__Problem__: Pictures in the records below must be left out. Return exactly the lines from the line with "Where should I click to: Select" to the line with "This screenshot has height=301, width=288.", both included.

__Records__:
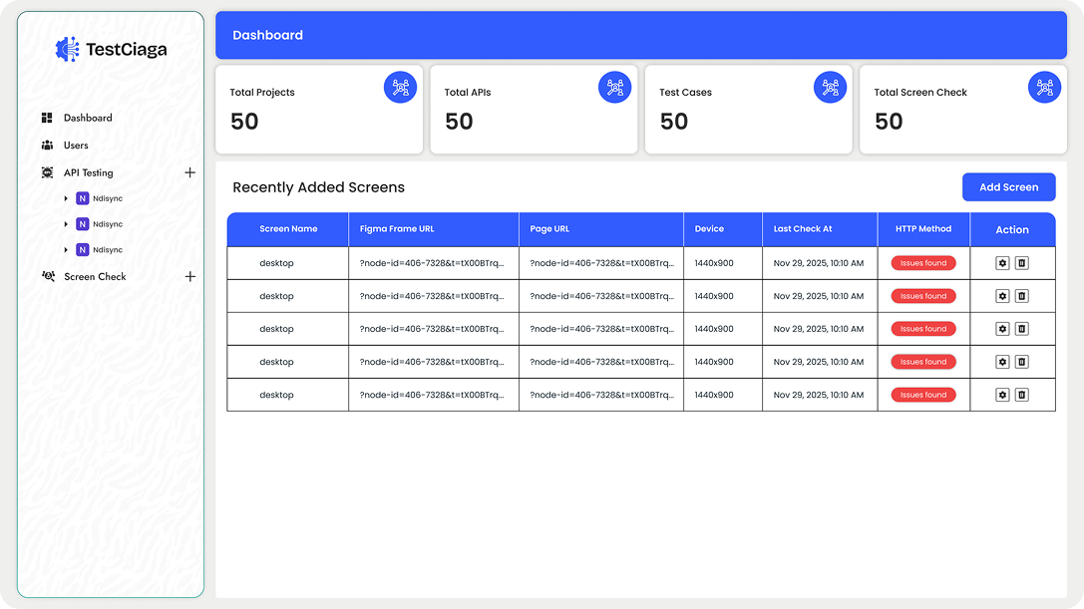Click plus icon next to Screen Check
This screenshot has width=1084, height=609.
pos(190,277)
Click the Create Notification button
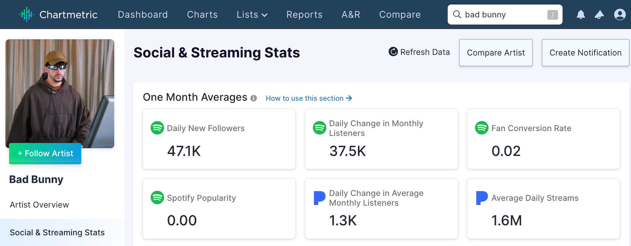 (585, 53)
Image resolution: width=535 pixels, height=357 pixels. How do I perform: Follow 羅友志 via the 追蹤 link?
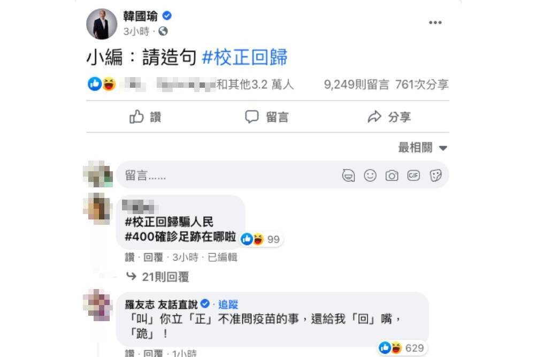pyautogui.click(x=228, y=304)
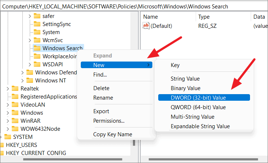Expand the WOW6432Node key
Viewport: 268px width, 163px height.
click(8, 129)
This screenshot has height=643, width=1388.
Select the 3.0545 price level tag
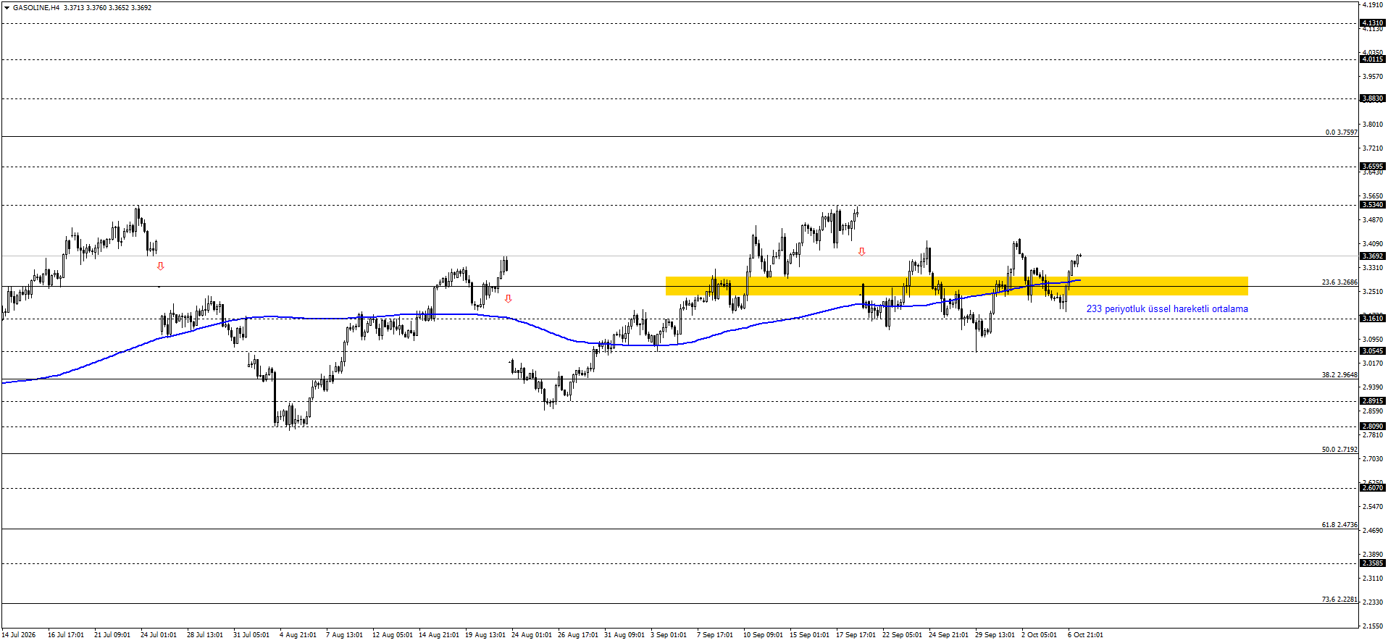click(1373, 351)
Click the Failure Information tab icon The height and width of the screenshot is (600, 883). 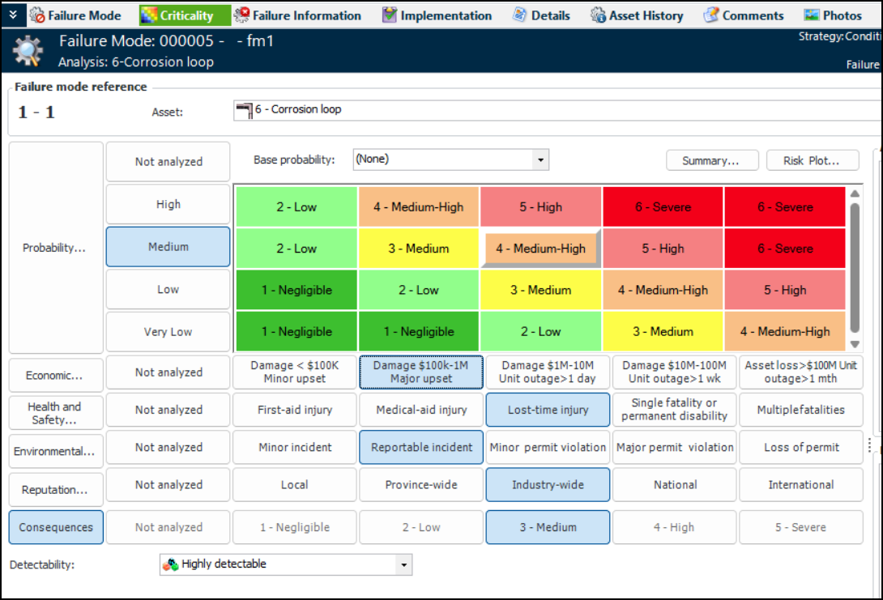tap(242, 15)
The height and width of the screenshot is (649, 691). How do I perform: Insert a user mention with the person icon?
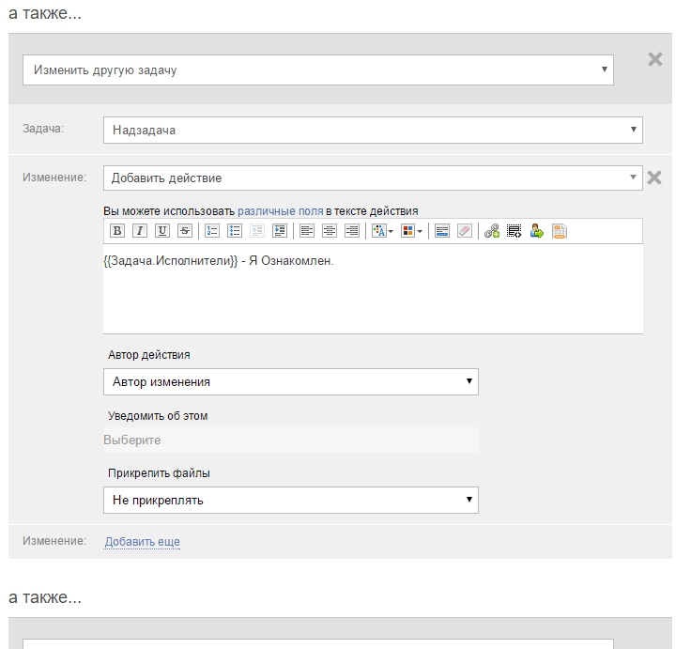tap(536, 231)
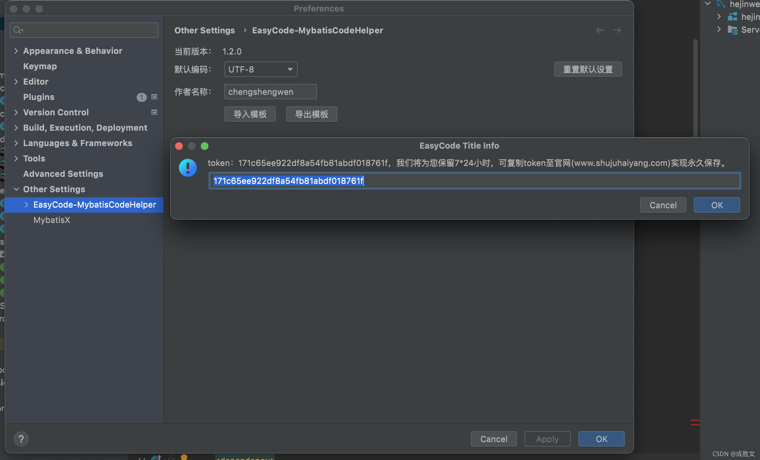Image resolution: width=760 pixels, height=460 pixels.
Task: Open the MybatisX settings item
Action: 52,220
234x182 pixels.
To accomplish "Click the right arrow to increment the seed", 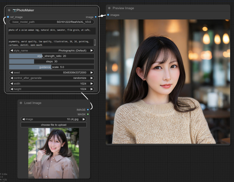I will 92,72.
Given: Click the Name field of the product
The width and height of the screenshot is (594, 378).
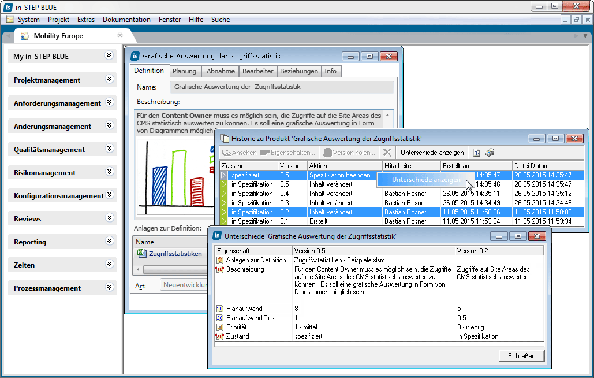Looking at the screenshot, I should pos(282,87).
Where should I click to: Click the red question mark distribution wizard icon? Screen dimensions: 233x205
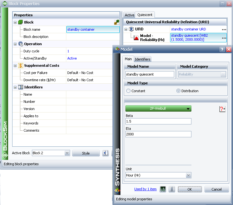click(x=222, y=109)
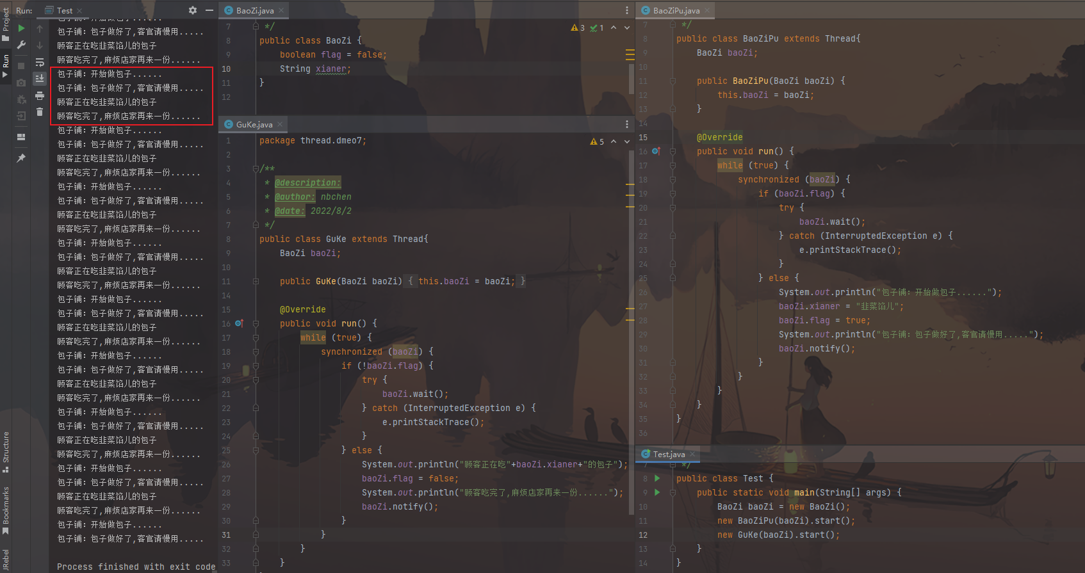
Task: Toggle scroll to end of console output
Action: [x=40, y=78]
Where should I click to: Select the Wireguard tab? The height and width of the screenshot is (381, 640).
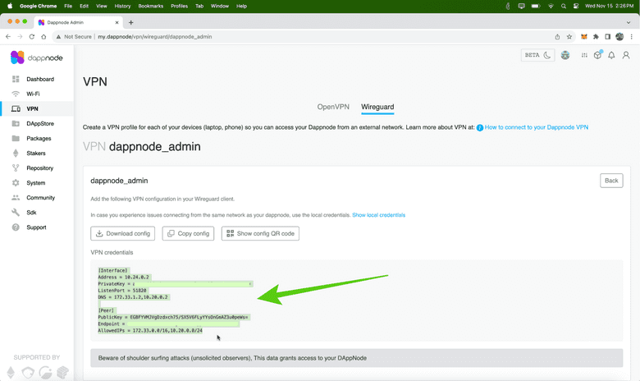click(377, 107)
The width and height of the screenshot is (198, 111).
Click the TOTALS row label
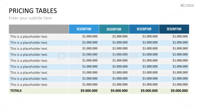pos(16,91)
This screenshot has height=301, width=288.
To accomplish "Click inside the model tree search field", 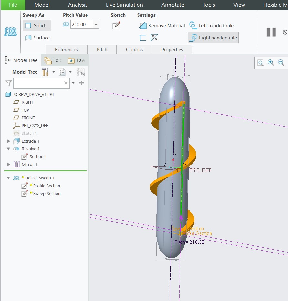I will point(40,83).
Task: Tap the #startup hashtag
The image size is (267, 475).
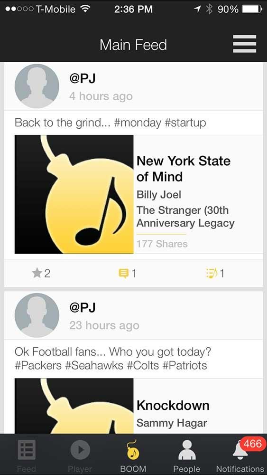Action: coord(185,123)
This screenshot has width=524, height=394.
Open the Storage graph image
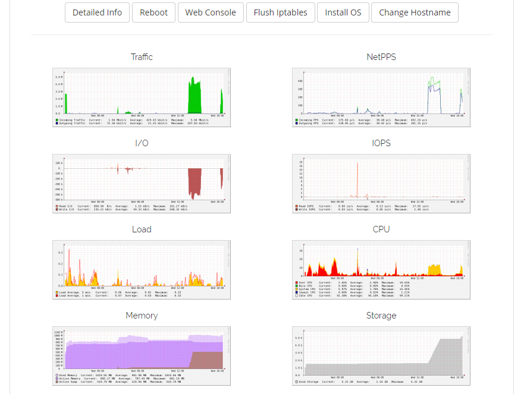pyautogui.click(x=381, y=355)
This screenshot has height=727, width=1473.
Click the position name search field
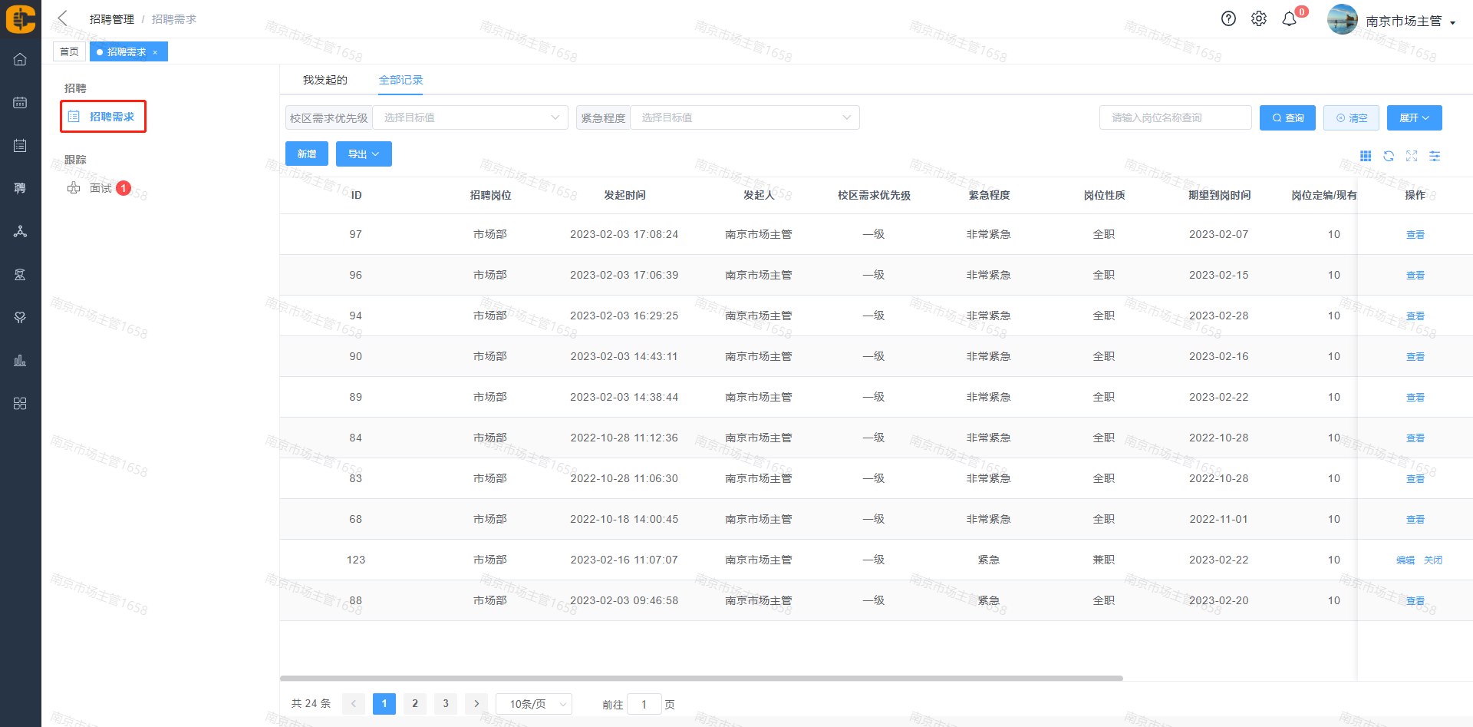pos(1175,118)
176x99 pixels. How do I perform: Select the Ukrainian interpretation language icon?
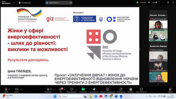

__Exercise output__:
Where should I click to: Select the Wireguard tab? The height and width of the screenshot is (381, 640).
click(377, 107)
The width and height of the screenshot is (198, 111).
Click the TOTALS row label
pos(16,91)
This screenshot has height=301, width=288.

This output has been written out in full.